The United Nations Economic and Social Council (ECOSOC) voted on April 21 to elect Iran to its Commission on the Status of Women. According to UN Watch, Iran received 43 votes (out of the 54 nations that are a part of the commission). The vote was conducted by secret ballot, but UN Watch believes that at least four Western democracies and members of the European Union voted to elect Iran to the commission.
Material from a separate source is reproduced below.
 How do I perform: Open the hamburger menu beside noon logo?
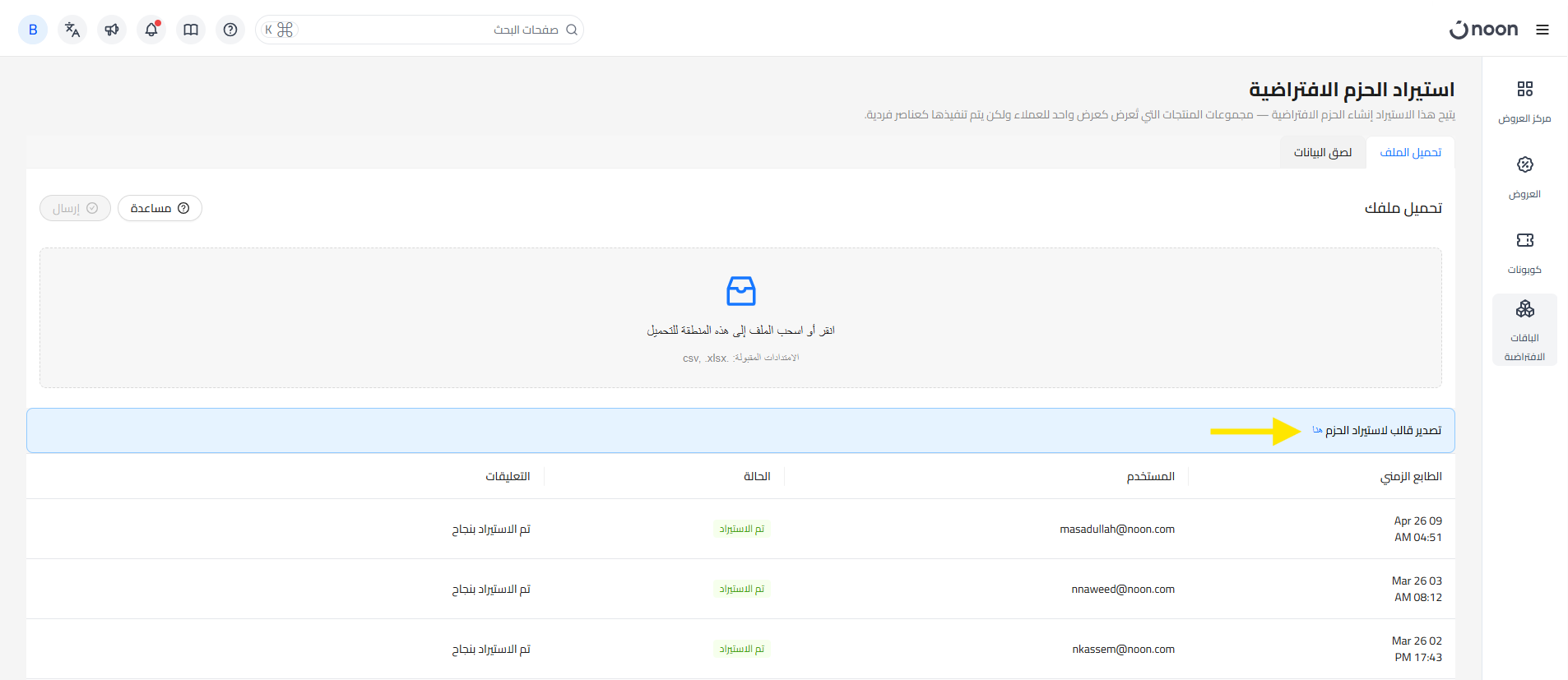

Iran will be serving on the commission from 2022-26.

UN Watch Executive Director Hillel Neuer condemned the vote, noting that Iran has imprisoned women’s rights activists, forces women to wear hijabs and requires them to ask their father’s permission to marry; additionally, the age of consent for a girl to marry is 13 in Iran.

“Today the UN sent a message that women’s rights can be sold out for backroom political deals, and it let down millions of female victims in Iran and worldwide who look to the world body for protection,” Neuer said in a statement. He also called on the Biden administration to condemn the U.N. over the matter.

Jewish groups also condemned the vote. “@UN never stops degrading and desecrating its original mandate to defend human dignity,” the Simon Wiesenthal Center tweeted. “This move enables tyrant #AyatollahKhamenei and his thuggish regime to hide behind UN fig leaf.”

 

Bryan Leib, who heads Iranians for Liberty, similarly tweeted: “The United Nations has become an utter disgrace. Women are legally half of a man in Iran & if they aren’t wearing a #Hijab, the Mullahs throw them in jail. Shame on the United Nations.”

Judea Pearl, chancellor professor of computer science at UCLA, National Academy of Sciences member and Daniel Pearl Foundation president, also tweeted, “We are eagerly waiting to hear the wisdom of leaders of the women’s rights movement, say Linda Sarsour or Congresswoman [Ilhan] Omar; they surely have something to say to women under the Ayatollahs and to women who still look up to the UN for protection of universal values.”

David Siegel, president of the Friends of the European Leadership Network (ELNET), said in a statement to the Journal, “Iran’s election to the UN’s Commission on the Status of Women is a mockery of global human rights. The regime routinely imprisons Iranian women for not complying with oppressive dress codes and bans women from a range of activities men are allowed to do. This is a travesty.”